Exercise directions » The answer is to be the data below, written out in full and exactly.

Data provided »
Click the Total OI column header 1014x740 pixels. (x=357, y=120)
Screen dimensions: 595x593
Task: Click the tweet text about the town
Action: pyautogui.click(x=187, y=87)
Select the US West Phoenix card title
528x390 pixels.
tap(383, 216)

Completed exercise »
Click the Total OI column header 1014x740 pixels. (x=357, y=120)
Screen dimensions: 595x593
Task: Click the tweet text about the town
Action: pyautogui.click(x=187, y=87)
Select the US West Phoenix card title
528x390 pixels.
tap(383, 216)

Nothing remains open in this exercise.